--- Obiettivo indicato 1 ---
Rispondi alle seguenti domande sul testo dedicato all'accessibilità nei videogiochi:
(a) Con quale console si cominciò a videogiocare, secondo il testo?
(b) Intorno a quale anno l'impegno necessario per vedere i titoli di coda toccò il punto più basso?
(c) Quale serie viene citata per prima tra i titoli controcorrente?
--- Obiettivo indicato 2 ---
Trascrivi dal testo sull'accessibilità nei videogiochi tutto ciò che va da "Attualmente, grazie solo" fino a "e molto altro.".

--- Testo selezionato ---
..........

L’accessibilità nei videogiochi - intesa come la difficoltà di superamento delle barriere (di qualunque tipo) poste all’ingresso dell’opera - è un tema di cui ho sentito parlare spesso durante la mia vita da giocatore e che ha attraversato fasi molto diverse tra loro.
Avendo iniziato a videogiocare durante la quinta generazione di console con la prima Playstation, ricordo bene la difficoltà medio/alta dei giochi di quel periodo (pensiamo a Oddworld, Tenchu e Tomb Raider III), le ragioni dietro a quel livello di sfida erano derivanti da molti fattori: in primis dalla volontà degli sviluppatori ma anche dall’inesperienza del pubblico verso determinate esperienze e generi; non c’è esempio migliore per evidenziare questo aspetto del Junction System di Final Fantasy VIII, facilmente rompibile ma troppo alieno perché i videogiocatori occidentali riuscissero a sfruttarlo efficacemente per rendere il titolo una passeggiata.
Questa tendenza si invertì negli anni della sesta e settimana generazione, durante i quali, l’impegno necessario per vedere i titoli di coda di un videogioco mediamente si abbassò, fino ad arrivare - intorno al 2010 - al suo punto più basso. Questa tendenza era, secondo me, dovuta alla voglia dell’industria di sperimentare con titoli più narrativi (massimi esponenti di questa corrente furono software house come Quantic Dream e Telltale Games) e alla necessità di abbassare il livello di sfida per portare a bordo delle proprie IP nuovi consumatori attirati dalla popolarità crescente del medium; senza contare che quelli erano gli anni in cui tutti i principali attori puntarono sulla tecnologia dei sensori di movimento, il cui obiettivo era eliminazione dell’uso di un controller per poter interagire con i propri avatar virtuali, premiando l’immersione e l’immediatezza a scapito della complessità e della precisione dei comandi.
I semi per la successiva fase - nella quale, secondo me, ci troviamo ancora oggi - sono stati piantati dallo sviluppo della scena indie durante la rinascita del mercato Pc e dall’uscita di alcuni titoli controcorrente, primi fra tutti i capostipiti della serie Souls, i quali portarono un ventata di aria fresca all’interno del panorama videoludico nel momento di massima conformità, dimostrando che il mercato era pieno di giocatori pronti a cimentarsi con sfide più impegnative.
Attualmente, grazie solo alla dimensione del mercato, si è raggiunto un buon equilibrio e l’offerta in termini di livelli di sfida è senza precedenti. Adesso la direzione intrapresa dalle case di sviluppo non mi sembrerebbe più focalizzata sul miglioramento delle opzioni di difficoltà, bensì sulla creazione e sull’approfondimento di impostazioni sempre più variegate per l’accessibilità in termini di deficit visivi, motori e cognitivi; per elencarne alcuni: rimappatura parziale o completa dei comandi, filtri per daltonici, testi per dislessici, possibilità di saltare quick-time events, inclusione dei sottotitoli in diverse lingue, dimensioni variabili per i testi a schermo e molto altro.

..........

--- Record presenti in un dataset ---

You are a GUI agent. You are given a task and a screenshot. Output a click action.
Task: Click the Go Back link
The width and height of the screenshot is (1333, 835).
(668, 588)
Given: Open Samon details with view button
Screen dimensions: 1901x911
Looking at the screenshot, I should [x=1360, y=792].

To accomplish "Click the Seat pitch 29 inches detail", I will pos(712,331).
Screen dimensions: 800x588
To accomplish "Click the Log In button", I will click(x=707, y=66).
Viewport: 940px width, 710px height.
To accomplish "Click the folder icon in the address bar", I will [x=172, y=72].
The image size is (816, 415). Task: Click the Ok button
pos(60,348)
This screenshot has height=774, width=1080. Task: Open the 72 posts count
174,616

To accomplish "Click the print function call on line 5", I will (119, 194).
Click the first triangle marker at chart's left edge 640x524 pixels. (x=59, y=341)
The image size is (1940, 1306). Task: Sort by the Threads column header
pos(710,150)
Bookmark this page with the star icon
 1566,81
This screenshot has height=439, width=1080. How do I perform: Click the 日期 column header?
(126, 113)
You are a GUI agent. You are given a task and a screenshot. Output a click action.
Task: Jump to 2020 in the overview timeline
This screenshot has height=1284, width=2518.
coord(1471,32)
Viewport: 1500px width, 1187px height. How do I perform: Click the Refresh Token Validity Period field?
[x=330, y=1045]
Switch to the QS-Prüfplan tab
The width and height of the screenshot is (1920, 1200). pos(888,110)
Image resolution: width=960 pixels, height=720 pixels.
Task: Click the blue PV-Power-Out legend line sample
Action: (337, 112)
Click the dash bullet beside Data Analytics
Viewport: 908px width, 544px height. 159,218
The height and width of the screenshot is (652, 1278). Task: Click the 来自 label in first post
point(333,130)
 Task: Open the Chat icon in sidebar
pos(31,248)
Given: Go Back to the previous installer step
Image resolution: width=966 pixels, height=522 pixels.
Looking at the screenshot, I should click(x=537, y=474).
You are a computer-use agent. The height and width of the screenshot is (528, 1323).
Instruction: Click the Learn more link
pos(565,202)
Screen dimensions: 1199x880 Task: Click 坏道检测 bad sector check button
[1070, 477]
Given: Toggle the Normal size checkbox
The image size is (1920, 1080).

..........

--- Risposta al compito 1 ---
(a) La prima Playstation.
(b) Intorno al 2010.
(c) La serie Souls.

--- Risposta al compito 2 ---
Attualmente, grazie solo alla dimensione del mercato, si è raggiunto un buon equilibrio e l’offerta in termini di livelli di sfida è senza precedenti. Adesso la direzione intrapresa dalle case di sviluppo non mi sembrerebbe più focalizzata sul miglioramento delle opzioni di difficoltà, bensì sulla creazione e sull’approfondimento di impostazioni sempre più variegate per l’accessibilità in termini di deficit visivi, motori e cognitivi; per elencarne alcuni: rimappatura parziale o completa dei comandi, filtri per daltonici, testi per dislessici, possibilità di saltare quick-time events, inclusione dei sottotitoli in diverse lingue, dimensioni variabili per i testi a schermo e molto altro.